Wednesday 17 February, 2021

2 Corinthians 8:1-15

8 And now, brothers and sisters, we want you to know about the grace that God has given the Macedonian churches. 2 In the midst of a very severe trial, their overflowing joy and their extreme poverty welled up in rich generosity. 3 For I testify that they gave as much as they were able, and even beyond their ability. Entirely on their own, 4 they urgently pleaded with us for the privilege of sharing in this service to the Lord’s people. 5 And they exceeded our expectations: They gave themselves first of all to the Lord, and then by the will of God also to us. 6 So we urged Titus, just as he had earlier made a beginning, to bring also to completion this act of grace on your part. 7 But since you excel in everything—in faith, in speech, in knowledge, in complete earnestness and in the love we have kindled in you—see that you also excel in this grace of giving. 8 I am not commanding you, but I want to test the sincerity of your love by comparing it with the earnestness of others. 9 For you know the grace of our Lord Jesus Christ, that though he was rich, yet for your sake he became poor, so that you through his poverty might become rich. 10 And here is my judgment about what is best for you in this matter. Last year you were the first not only to give but also to have the desire to do so. 11 Now finish the work, so that your eager willingness to do it may be matched by your completion of it, according to your means. 12 For if the willingness is there, the gift is acceptable according to what one has, not according to what one does not have. 13 Our desire is not that others might be relieved while you are hard pressed, but that there might be equality. 14 At the present time your plenty will supply what they need, so that in turn their plenty will supply what you need. The goal is equality, 15 as it is written: “The one who gathered much did not have too much, and the one who gathered little did not have too little.”

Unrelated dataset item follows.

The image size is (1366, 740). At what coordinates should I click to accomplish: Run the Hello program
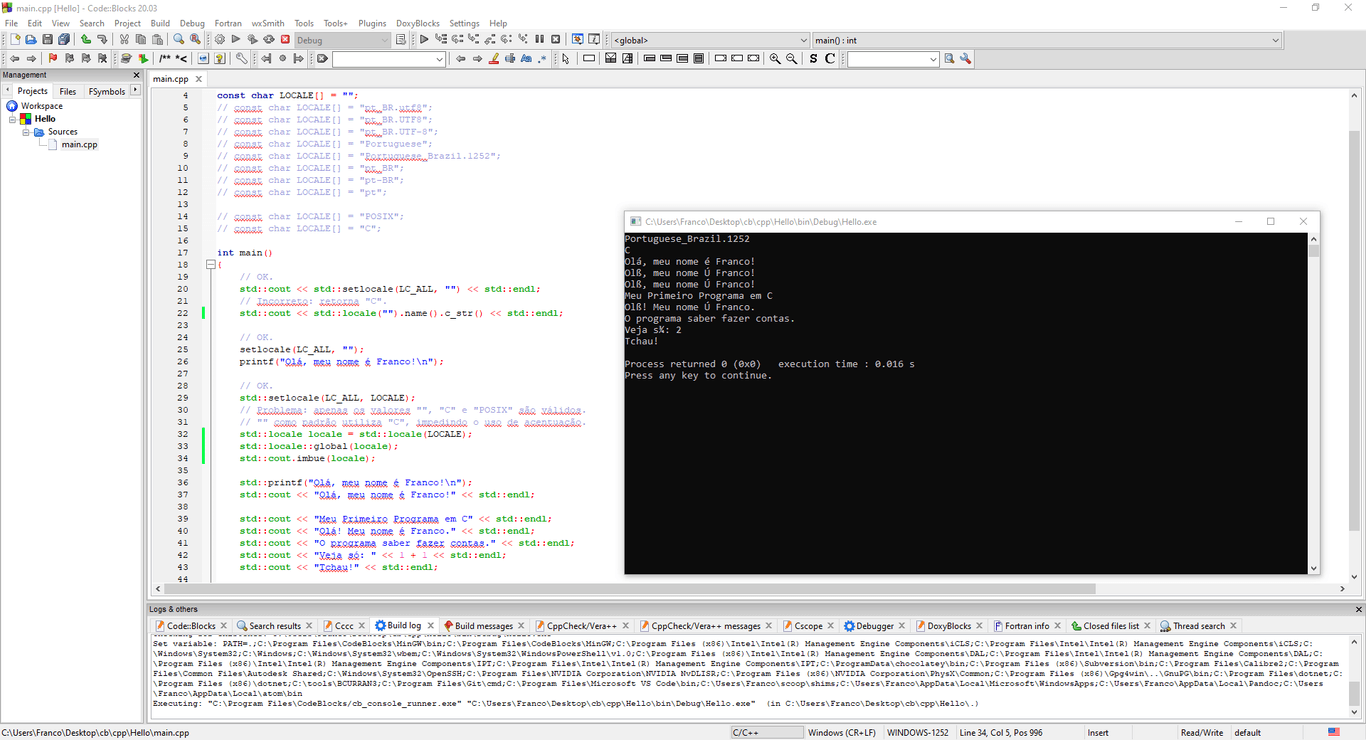236,38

Paul now turns his attention to the gift that the Corinthians were to be saving towards in 1 Cor 16:1-4 – a gift for fellow believers doing it tough in Jerusalem.  He’s encouraging them to give “according to your means” (NRSV) “give on the basis of what you have” (NIRV).  This is to be a heart felt offering, something they want to do – to give from their present abundance.

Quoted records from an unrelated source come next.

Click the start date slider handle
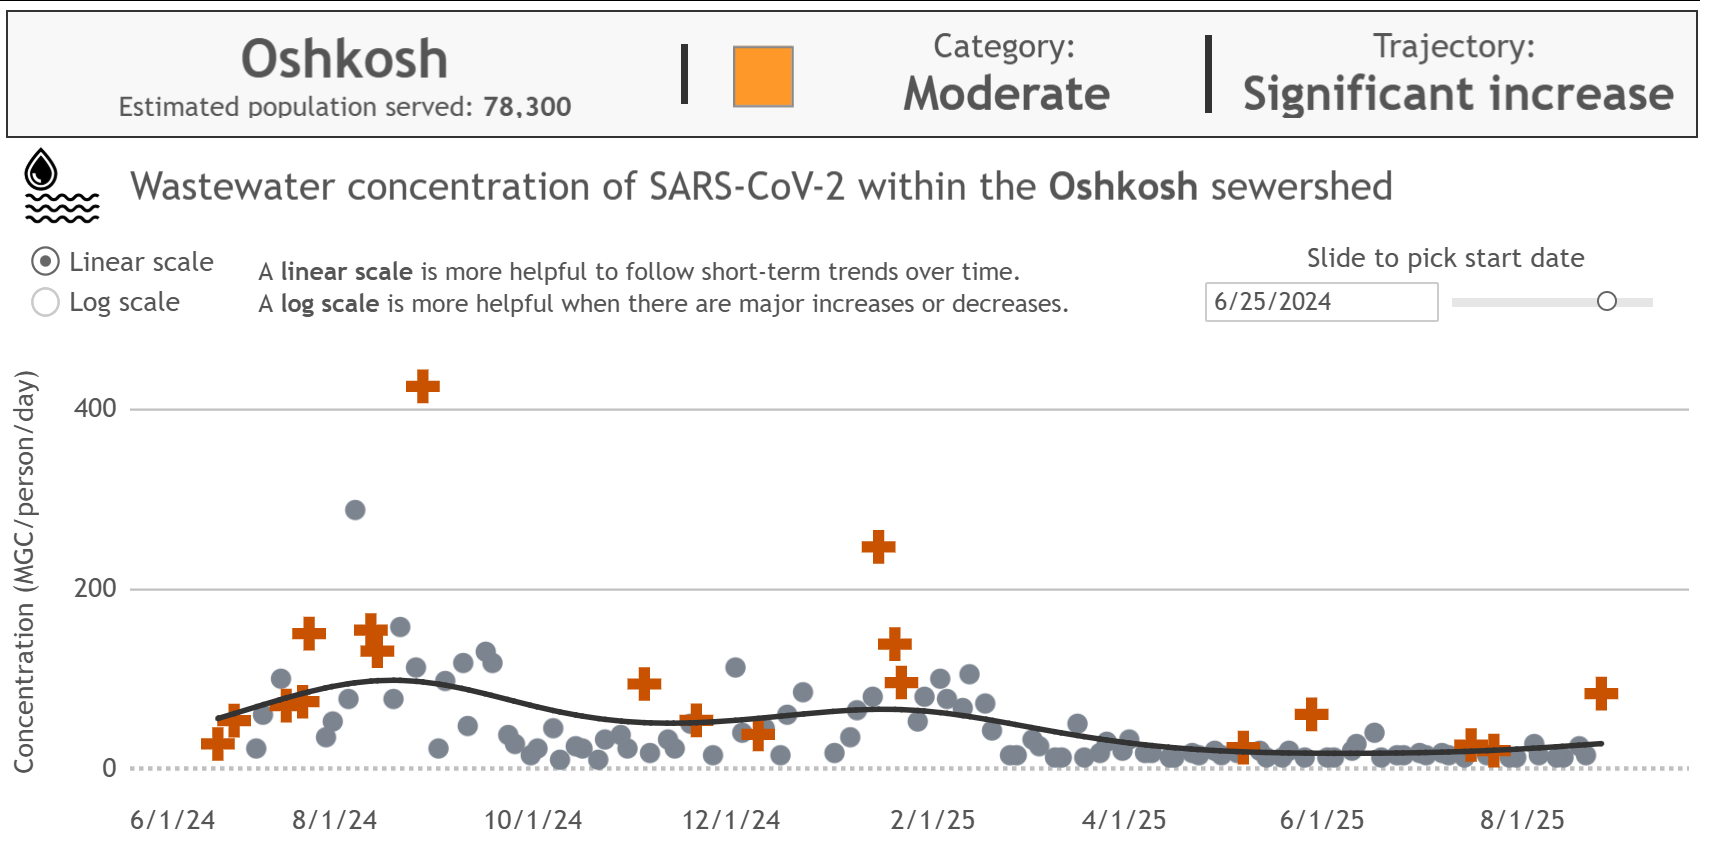Screen dimensions: 1710x850 (x=1606, y=300)
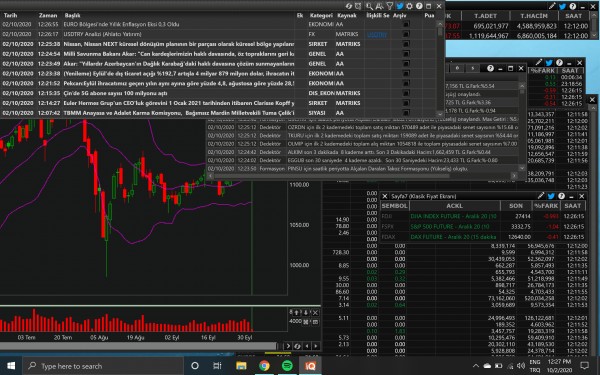Click the chart horizontal scrollbar

point(138,346)
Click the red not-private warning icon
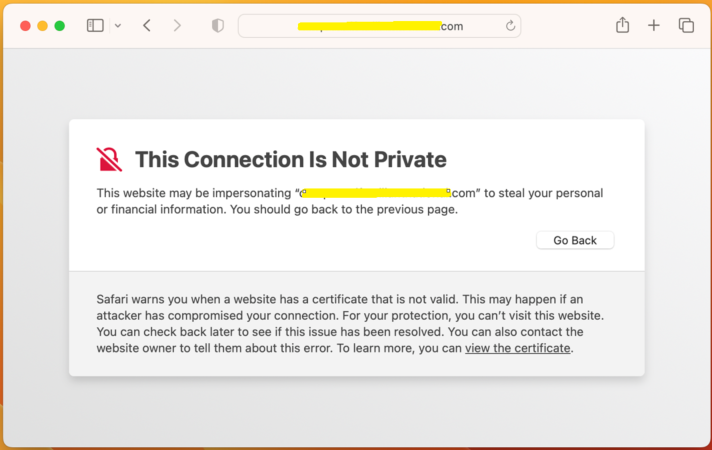The image size is (712, 450). (x=109, y=159)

This does not seem to be a “faith” offering – over and above what they have the means to give – but one where the giver can afford it.  We might call it ‘discretionary’ money today – money that’s available to us that we can use to bless other believers in times when they don’t have enough.  In Corinthians, this is a specific offering in time and place but the principle I see here is God’s economy being one of balance; there will always be people in need and people with abundance. We are to keep our hearts & eyes open, be ready to give where we see other believers having a need.  This might be believers that are far from us and unknown or someone in our church or circle of friends.  Our hearts need to ready so that our hands can give.

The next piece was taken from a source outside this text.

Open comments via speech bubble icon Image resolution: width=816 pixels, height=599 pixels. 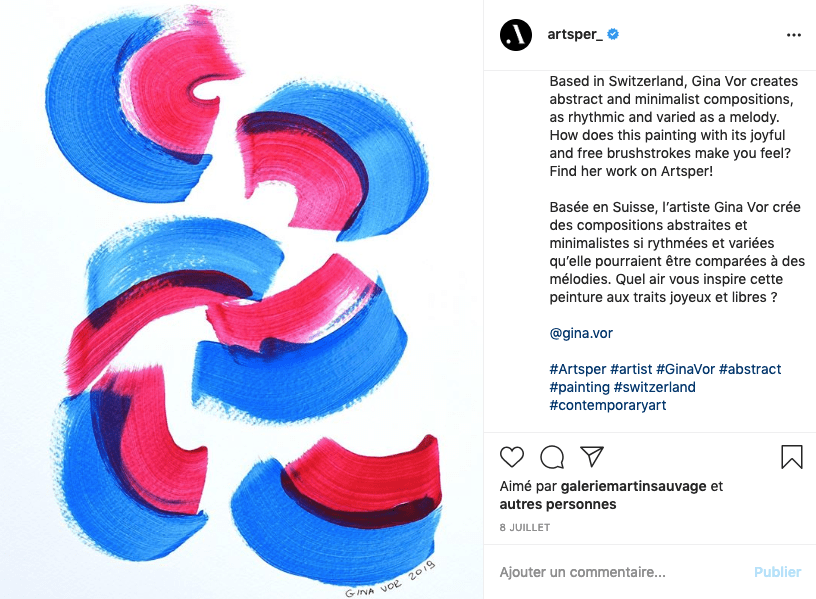(x=552, y=457)
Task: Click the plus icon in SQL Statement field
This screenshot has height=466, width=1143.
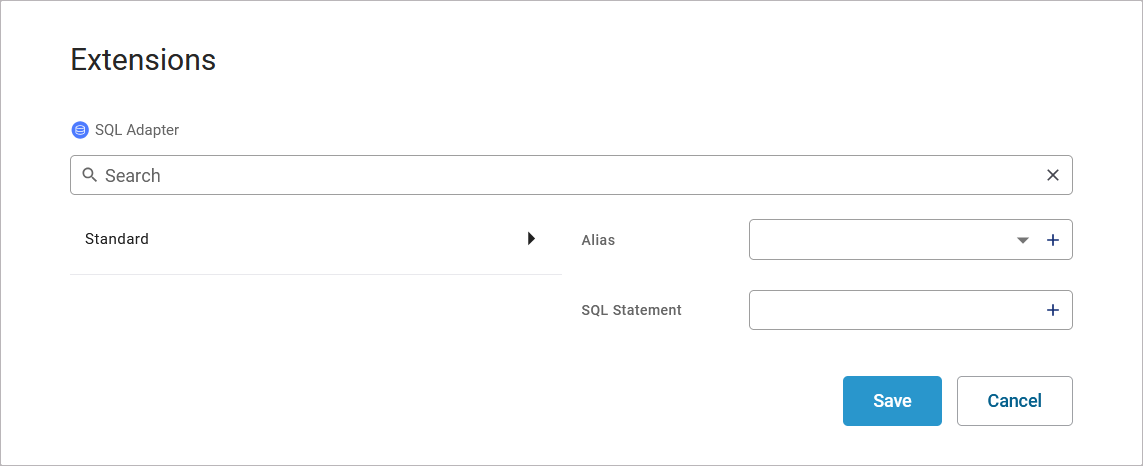Action: coord(1052,311)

Holy Spirit keep us soft in regards to the money you provide for us – keep our hearts an open channel for you to use.  I love how you know that money can be a challenge for us & here you give us guidance and encouragement. Help me to always keep Your perspective on what you have provided for me.  Amen

Written by Suzie Hodgson

2 replies
  1. Richard says:

    I am taken by Paul’s use of the term grace. He uses it here in the context of giving. He also uses the word excel, calling the people to excel in giving not only in faith, speech and knowledge.

    I am challenged by the thought of becoming excellent in giving, of refining my abilities under Christ that excellence would be an apt description of my giving

    Father help me to give in grace in an excellent manner and so honour You.

    Reply
  2. Matt Samperi says:

    Great reflections Suzie! We’re at Wednesday morning SOAP, so here are my reflections:

    Generosity isn’t an optional extra of my faith. I have Jesus as the ultimate example of generosity – that although He was infinitely rich, He impoverished Himself / gave it all away for my sake. And He calls me to do the same – to give up my riches for His sake and the sake of others.
    And so what is generosity? Not just being charitable, or spending lots. It is letting the grace of God overflow through me, being motivated by His great love and sacrifice, so that I am a conduit by which He can bless others. Blessed to be a blessing! Generosity is being a conduit for God.

    Father, I reflect on just how generous You’ve been to me. That you gave up INFINITE riches for my sake. I can’t comprehend this kind of generosity, but I am moved by it. You demonstrate to us that our security is not in our riches but in You. So help me to stop clinging to my riches, and be a conduit of generosity to all those around me. Amen.